45 : point après point, mords ton poing
Dans une mesure de temps partiel, j'ai cumulé les doses de patience, de savoir-vivre et de bonne humeur. J'ai plié ma chemise à carreaux, remisé mes salopettes élimées, jeté à la déchetterie mes chaussures de sécurité marquées sur la gauche par la chaîne de la tronçonneuse.
La chaîne du froid, celle qui brûle les chairs après les avoir déchirées, mises à nu. La chaîne sans maillon faible, celle qui attaque, découpe, raccourcit. Le genou en friche, la doctoresse me sermonna sur la négligence de mon travail.
— Les pantalons de sécurité n'existent pas dans votre cambrousse ?
— Trop cher, difficilement supportables.
— Est-ce que vous supportez la douleur à présent ?
— Très mal.
— Alors la prochaine fois, demandez à votre patron de vous fournir le nécessaire en matière de sécurité.
— Je suis en stage non rémunéré, non déclaré, le patron n'a pas d'argent.
— Pas déclaré ? Vous n'avez pas d'assurance ? Mais qui va me payer ?
— Ben moi, j'ai quelques sous de côtés, de l'argent volé...
Le souffle suspendu à ses lèvres, j'attendai sa réaction courroucée.

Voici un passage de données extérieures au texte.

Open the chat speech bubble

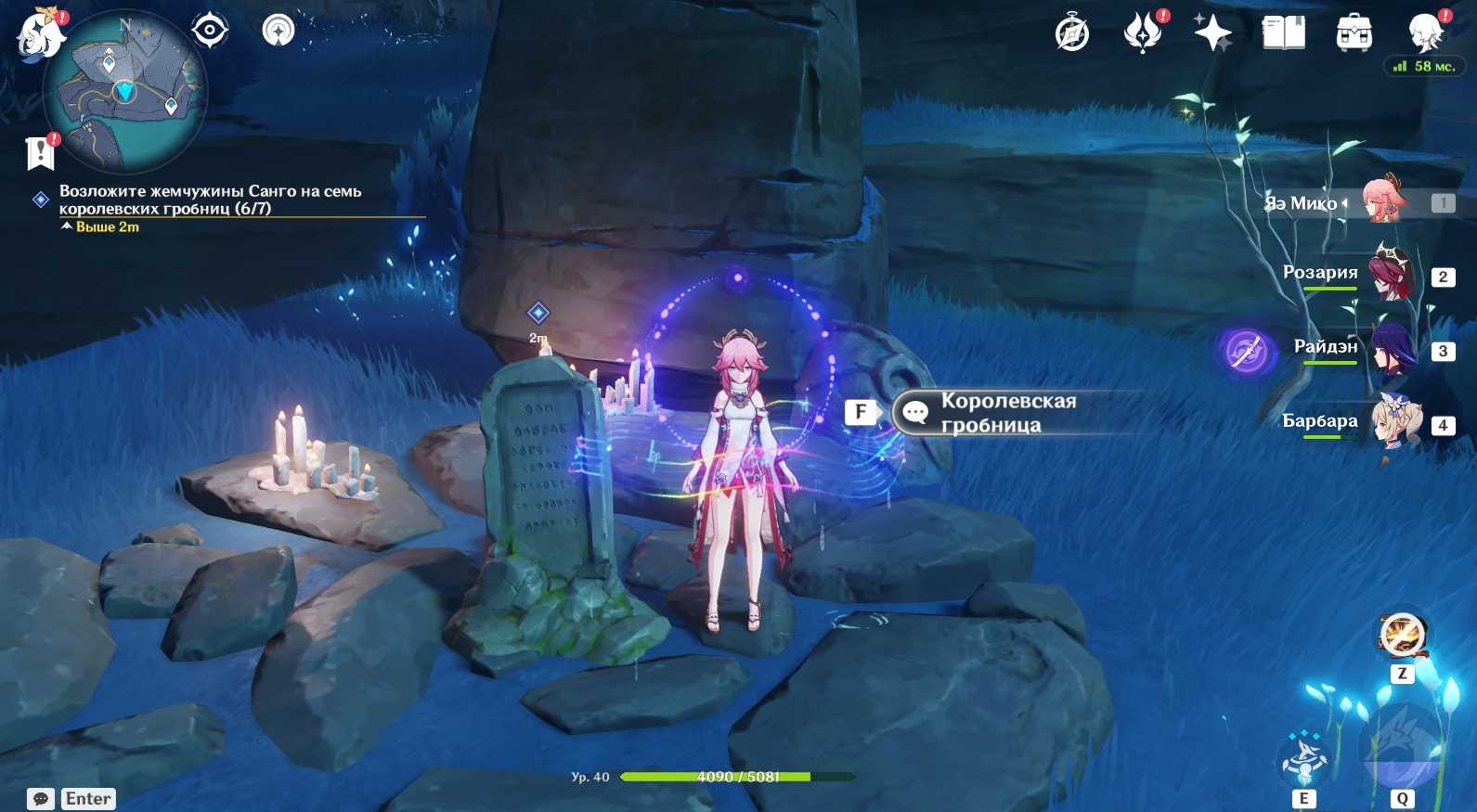tap(41, 799)
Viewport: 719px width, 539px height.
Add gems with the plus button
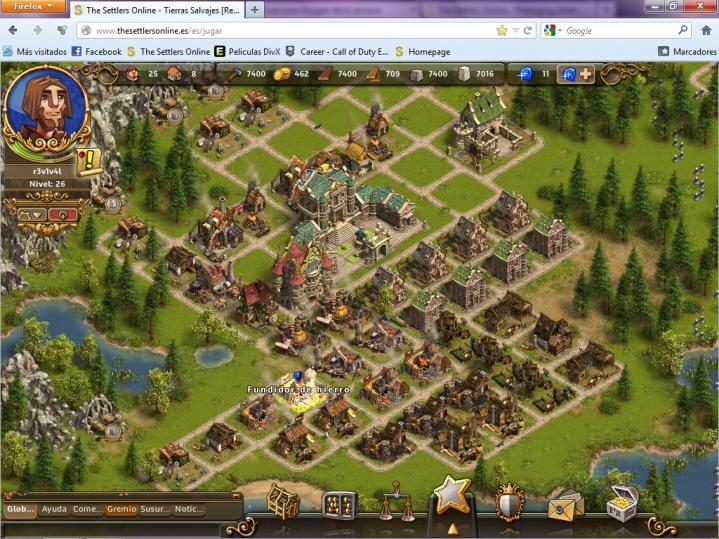(586, 74)

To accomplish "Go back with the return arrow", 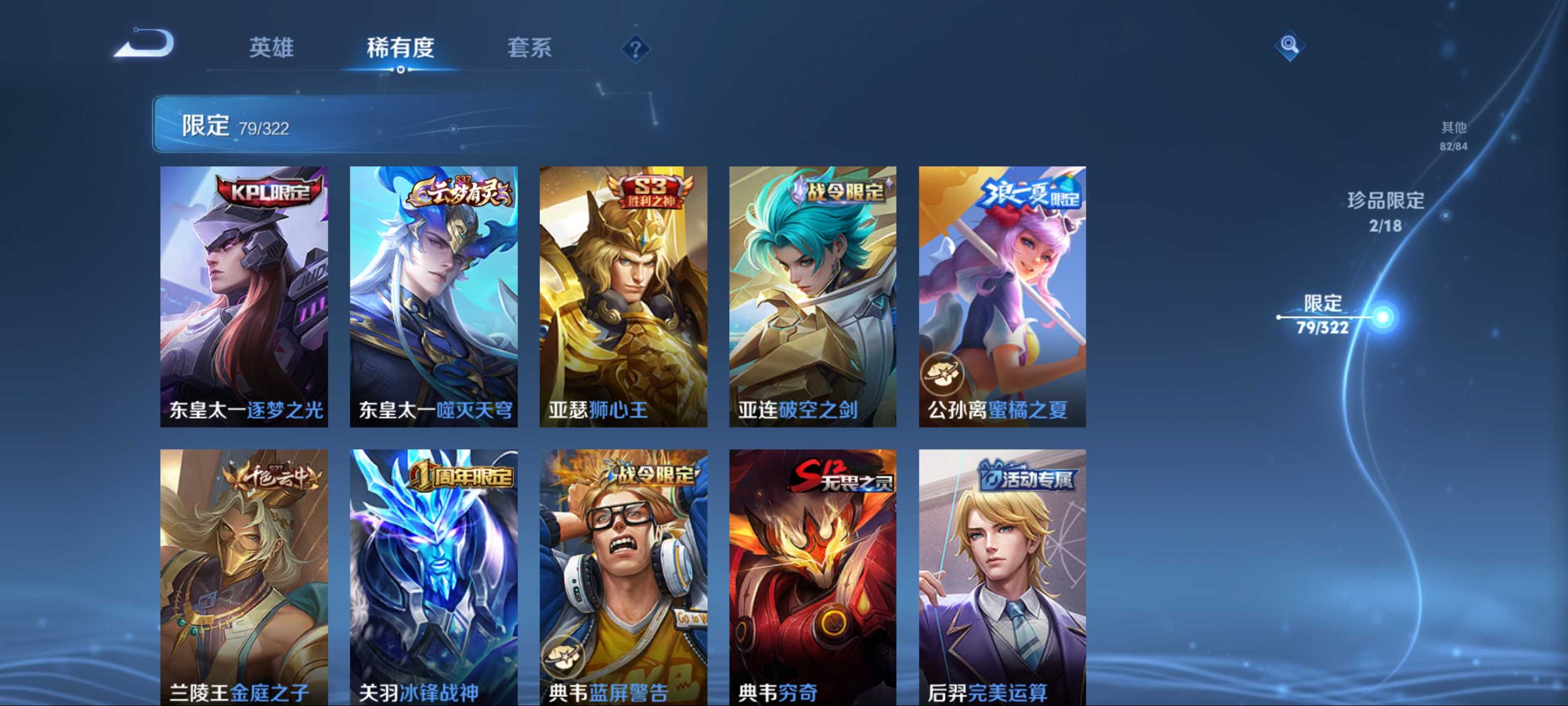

— N'importe quoi. Faites voir votre jambe. Asseyez-vous sur le siège. Retirez votre pantalon. Qu'est-ce que vous êtes sale. Vous ne vous lavez jamais ?
— Non, je dors dans la bergerie.
— Vous avez l'air de souffrir, non ?
— Non, ça tire un peu car je suis venu directement en vélo.
— En vélo, en saignant comme ça ?
— J'ai fait un garrot.
— Ah ! Je le vois votre garrot ! Il est pas au bon endroit, bougre d'âne.
— Ah ! C'est pour ça que ça saigne autant ?
— Oui. Bon. On va nettoyer tout ça. Va falloir serrer les dents jeune homme. Vous êtes costaud, imprudent mais costaud. On va tester votre résistance à la couture.
— La couture ?
— Oui, je dois recoudre avec mon fil et mon aiguille.
— …
— Eh ! Oh ! C'est pas le moment de flancher. Vous avez peur ?
— Non, j'ai déjà recousu des brebis... Mais tout à coup, j'ai comme des vapeurs .
Je me sentais peu à peu comme enveloppé dans une espèce de nuage cotoneux.
— Hop là mon gars ! Respirez-moi ce flacon, ça ira mieux après.
— Ouf ! Ça va faire mal ?
— Bien sûr que ça va faire mal, jeune homme. Vous ne croyez tout de même pas que je vais prendre des gants avec vous. J'ai d'autres chats à fouetter. Quand on est maladroit, on s'en souvient. Je vous garantis que vous allez vous souvenir longtemps de moi.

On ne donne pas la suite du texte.